▶ [Consigne 1]
Répondez brièvement à ces questions sur l'article consacré à l'affaire Richard Millet :
(a) Quelle chanson est citée en exergue, et de quel interprète ?
(b) À qui l'article attribue-t-il probablement la phrase prêtée à Voltaire ?
(c) Quelle déclaration l'article dit-il avoir été rédigée en France ?
▶ [Consigne 2] Poursuivez l'article sur l'affaire Richard Millet à la suite de sa dernière phrase.
··· Texte extrait ···
Affaire Richard Millet : Voltaire, réveille-toi, ils sont devenus fous !
« Je vous parle d’un temps que les moins de vingt ans ne peuvent pas connaître… » Aznavour, La Bohème
1) De la liberté d’expression à la police de la pensée : naissance d’une censure de tous les instants au nom de la tolérance
Il n’y a pas si longtemps, et quoi que l’on pense en vérité du personnage, la fameuse phrase attribuée à Voltaire (bien que vraisemblablement apocryphe, et sans doute issue de la plume de sa biographe Evelyne Beatrice Hall) « je ne suis pas d’accord avec ce que vous dites, mais je me battrai jusqu’au bout pour que vous puissiez le dire » était une référence indépassable dans le cercle intellectuel et médiatique français. Quoi de plus normal en pays de France, terre des dites « lumières », mère de la révolution en Europe et où fut rédigée la Déclaration des Droits de l’Homme et du Citoyen ?
··· Données enregistrées ···
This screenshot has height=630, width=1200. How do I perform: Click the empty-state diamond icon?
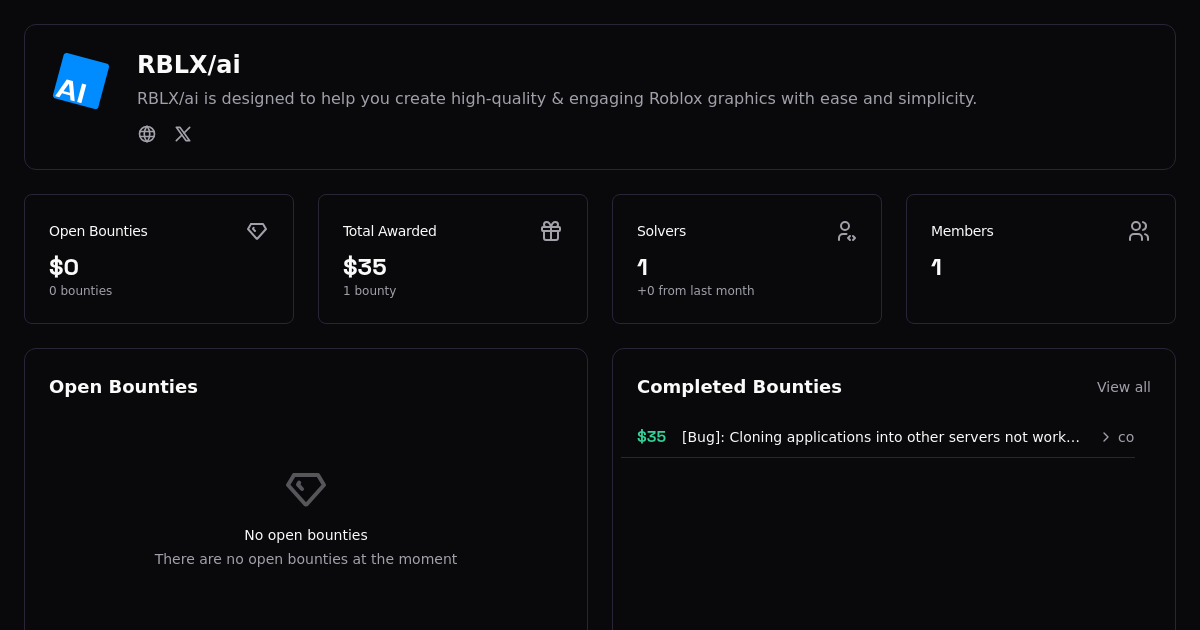pyautogui.click(x=306, y=489)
···
▶ [Réponse 1]
(a) La Bohème, d'Aznavour.
(b) À Evelyne Beatrice Hall, la biographe de Voltaire.
(c) La Déclaration des Droits de l'Homme et du Citoyen.

▶ [Réponse 2]
Déclaration des Droits de l’Homme qui érigeait notamment la liberté d’opinion en principe absolu dans son article 10 : « Nul ne doit être inquiété pour ses opinions, même religieuses, pourvu que leur manifestation ne trouble pas l’ordre public établi par la loi. »
Cette Déclaration des Droits de l’Homme et du Citoyen fut enfin accolée à la Constitution Française, et de fait l’article 10 -comme tous les autres- censé être impérativement appliqué et respecté pour chaque citoyen, avec force de loi. Ce seul rappel devrait dans une société fidèle à ses valeurs suffire à clore définitivement l’invraisemblable « affaire Millet », qui (après plusieurs autres sur lesquelles nous reviendrons) n’aurait donc jamais dû simplement exister… On connaît la suite !
Il fut pourtant un temps où il ne serait venu à l’idée de personne d’excommunier quelqu’un pour ses seules opinions, et même parfois pour ses actions « divergentes » pourtant carrément revendiquées.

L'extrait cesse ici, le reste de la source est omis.